Students demand transparency, negotiations

Sep. 4 — 186 students, approximately 22% of the student body, signed a letter to President Wingenbach demanding transparency from administration, and the beginning of negotiations to address harm caused by the recent change limiting the hours student workers can work per week to 7.

The letter was delivered to President Wingenbach late on September 3rd.

It began circulating on the 15th of August, when the cuts were first being discussed on the Hampshire Hangout Discord server, and has been collecting signatures since, having been spread on Instagram, YikYak, via posters, and signature-gathering in the Dining Commons.

The letter is over five pages long, and touches on the disproportionate impacts the 7-hour-a-week limit will have on BIPOC, low-income, international, disabled, first-generation, and homeless students.

It also highlights the knock-on effects of the cut, and links the reduced hours of the Bridge, the hours of which have been cut by almost 60%, and the library, the hours of which have been cut more than 30%.

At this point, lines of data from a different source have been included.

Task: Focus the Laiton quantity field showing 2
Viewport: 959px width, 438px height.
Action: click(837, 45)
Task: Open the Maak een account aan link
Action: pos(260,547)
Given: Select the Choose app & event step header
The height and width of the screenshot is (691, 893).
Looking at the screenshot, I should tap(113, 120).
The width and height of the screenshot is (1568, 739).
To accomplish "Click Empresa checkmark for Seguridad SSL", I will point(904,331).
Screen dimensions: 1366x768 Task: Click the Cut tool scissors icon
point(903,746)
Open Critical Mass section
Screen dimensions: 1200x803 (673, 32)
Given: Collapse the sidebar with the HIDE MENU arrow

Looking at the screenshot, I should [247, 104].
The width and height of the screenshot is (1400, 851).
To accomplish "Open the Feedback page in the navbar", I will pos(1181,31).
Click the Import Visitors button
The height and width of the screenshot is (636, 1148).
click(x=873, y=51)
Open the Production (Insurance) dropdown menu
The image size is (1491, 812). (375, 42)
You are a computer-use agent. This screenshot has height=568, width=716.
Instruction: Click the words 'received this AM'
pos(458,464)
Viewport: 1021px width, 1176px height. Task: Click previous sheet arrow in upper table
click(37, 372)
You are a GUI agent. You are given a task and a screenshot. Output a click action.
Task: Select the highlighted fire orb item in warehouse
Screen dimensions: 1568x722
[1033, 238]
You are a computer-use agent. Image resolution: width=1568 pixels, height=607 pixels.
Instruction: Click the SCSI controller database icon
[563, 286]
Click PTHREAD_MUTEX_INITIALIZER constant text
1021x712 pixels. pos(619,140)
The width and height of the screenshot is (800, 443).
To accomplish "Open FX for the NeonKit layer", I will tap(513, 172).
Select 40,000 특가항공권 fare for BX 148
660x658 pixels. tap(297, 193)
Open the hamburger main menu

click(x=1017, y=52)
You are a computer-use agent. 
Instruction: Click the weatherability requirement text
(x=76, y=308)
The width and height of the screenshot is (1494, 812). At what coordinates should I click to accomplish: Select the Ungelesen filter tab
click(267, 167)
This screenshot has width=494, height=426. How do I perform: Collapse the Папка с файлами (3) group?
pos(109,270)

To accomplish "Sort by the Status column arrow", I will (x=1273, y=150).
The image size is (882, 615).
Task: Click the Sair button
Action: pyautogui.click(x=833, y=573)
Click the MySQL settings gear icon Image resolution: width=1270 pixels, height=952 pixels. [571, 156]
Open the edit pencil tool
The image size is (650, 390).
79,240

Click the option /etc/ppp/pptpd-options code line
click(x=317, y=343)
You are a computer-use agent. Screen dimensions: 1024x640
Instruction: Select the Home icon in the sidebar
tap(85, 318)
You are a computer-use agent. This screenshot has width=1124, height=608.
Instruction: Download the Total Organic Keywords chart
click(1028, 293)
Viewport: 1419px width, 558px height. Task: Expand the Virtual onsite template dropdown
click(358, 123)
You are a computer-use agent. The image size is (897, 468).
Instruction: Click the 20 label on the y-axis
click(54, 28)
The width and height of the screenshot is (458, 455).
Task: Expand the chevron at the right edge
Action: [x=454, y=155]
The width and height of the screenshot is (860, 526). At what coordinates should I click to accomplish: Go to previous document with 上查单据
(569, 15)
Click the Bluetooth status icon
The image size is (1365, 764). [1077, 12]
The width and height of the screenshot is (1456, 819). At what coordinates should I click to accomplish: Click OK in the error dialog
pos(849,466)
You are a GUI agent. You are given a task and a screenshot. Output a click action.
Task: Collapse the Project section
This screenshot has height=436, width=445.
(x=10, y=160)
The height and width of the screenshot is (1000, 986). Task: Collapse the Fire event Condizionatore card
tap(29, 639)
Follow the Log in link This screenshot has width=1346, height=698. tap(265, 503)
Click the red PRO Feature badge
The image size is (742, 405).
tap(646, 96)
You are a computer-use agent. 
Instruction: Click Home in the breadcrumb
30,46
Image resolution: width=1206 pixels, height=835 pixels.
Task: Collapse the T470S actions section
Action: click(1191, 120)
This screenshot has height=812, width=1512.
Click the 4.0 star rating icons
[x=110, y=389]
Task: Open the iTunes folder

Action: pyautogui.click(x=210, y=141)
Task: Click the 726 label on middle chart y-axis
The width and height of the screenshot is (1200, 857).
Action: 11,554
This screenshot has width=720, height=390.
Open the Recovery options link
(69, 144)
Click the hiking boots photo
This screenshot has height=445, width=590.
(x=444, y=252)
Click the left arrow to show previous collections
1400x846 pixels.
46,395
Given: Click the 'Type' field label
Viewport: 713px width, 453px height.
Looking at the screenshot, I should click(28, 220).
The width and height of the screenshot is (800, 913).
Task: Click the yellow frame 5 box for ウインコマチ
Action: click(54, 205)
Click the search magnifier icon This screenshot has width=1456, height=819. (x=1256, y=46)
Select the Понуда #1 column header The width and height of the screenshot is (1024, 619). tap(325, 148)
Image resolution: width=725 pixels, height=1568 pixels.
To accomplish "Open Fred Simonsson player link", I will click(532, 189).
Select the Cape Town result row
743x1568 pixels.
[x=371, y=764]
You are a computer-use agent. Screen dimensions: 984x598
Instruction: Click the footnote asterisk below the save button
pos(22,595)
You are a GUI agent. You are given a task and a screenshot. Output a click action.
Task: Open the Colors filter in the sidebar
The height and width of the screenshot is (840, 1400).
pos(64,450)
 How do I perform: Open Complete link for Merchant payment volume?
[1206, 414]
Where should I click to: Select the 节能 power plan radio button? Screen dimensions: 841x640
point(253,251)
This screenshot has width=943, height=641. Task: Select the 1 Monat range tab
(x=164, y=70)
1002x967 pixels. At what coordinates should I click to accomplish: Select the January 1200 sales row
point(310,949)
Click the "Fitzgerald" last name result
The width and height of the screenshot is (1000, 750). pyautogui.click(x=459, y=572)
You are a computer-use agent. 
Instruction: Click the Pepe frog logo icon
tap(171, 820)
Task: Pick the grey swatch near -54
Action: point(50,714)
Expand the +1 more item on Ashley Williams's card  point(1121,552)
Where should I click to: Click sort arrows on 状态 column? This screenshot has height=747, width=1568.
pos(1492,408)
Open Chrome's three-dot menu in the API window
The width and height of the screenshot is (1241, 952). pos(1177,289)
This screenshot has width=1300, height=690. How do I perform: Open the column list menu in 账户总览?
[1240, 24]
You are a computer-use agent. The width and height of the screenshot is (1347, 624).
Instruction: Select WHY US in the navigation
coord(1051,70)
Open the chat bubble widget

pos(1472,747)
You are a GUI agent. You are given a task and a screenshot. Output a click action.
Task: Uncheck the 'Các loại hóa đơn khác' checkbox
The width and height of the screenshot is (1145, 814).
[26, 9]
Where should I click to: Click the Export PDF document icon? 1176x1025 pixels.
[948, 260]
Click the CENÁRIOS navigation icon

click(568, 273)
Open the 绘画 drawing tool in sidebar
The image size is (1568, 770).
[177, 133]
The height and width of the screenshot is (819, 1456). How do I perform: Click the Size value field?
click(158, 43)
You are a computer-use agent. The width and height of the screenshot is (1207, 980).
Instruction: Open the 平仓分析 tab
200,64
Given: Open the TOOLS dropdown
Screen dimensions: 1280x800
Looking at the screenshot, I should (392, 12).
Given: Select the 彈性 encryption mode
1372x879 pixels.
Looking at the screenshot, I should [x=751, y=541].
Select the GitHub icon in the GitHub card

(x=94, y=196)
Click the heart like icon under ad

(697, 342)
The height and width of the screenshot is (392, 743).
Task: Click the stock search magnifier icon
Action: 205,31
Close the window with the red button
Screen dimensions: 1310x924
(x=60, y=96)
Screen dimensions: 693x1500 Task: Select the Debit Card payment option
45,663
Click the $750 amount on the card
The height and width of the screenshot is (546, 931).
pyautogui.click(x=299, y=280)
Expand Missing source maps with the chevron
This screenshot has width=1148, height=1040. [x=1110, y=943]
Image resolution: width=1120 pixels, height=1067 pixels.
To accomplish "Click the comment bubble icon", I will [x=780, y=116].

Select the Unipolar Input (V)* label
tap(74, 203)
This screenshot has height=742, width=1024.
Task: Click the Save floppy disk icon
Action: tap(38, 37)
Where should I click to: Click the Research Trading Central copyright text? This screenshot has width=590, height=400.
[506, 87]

The letter takes aim at the inconsistent application of the rules, where reportedly some student workers in certain positions are allowed to work 9 hours, and other specific returning student workers have been given permission to work 15 hours: “Why would the ability to live off the money they make be permitted for some students and not others?”

The letter also highlights the school’s budget over-expenditure of $1.4 million dollars last fiscal year, which has not been officially publicly explained by administration.

The letter ends by reasserting the love that the students have for the school and the ideals it stands for: “The overwhelming majority of students have a deep and abiding concern for the health and thriving of the college, and the values, ideals, and vision of higher education for which it stands.”

Demands include official announcement of the changes to student employment, advance notice of budgetary decisions and explanations of them, the release of detailed FY2023 and FY2024 budgets, an announcement of the specific lay-offs, and a list of the people in involved in the decision to cut student employment.

The biggest demand, though, is for administration to enter into negotiations with a student committee to address the harm caused by the student employment cuts.

Finally, the student body “reserves [its] right to peaceful protest,” and specifically threatens a sit-in.


DISCLOSURE: The author of this article is one of the writers of the letter.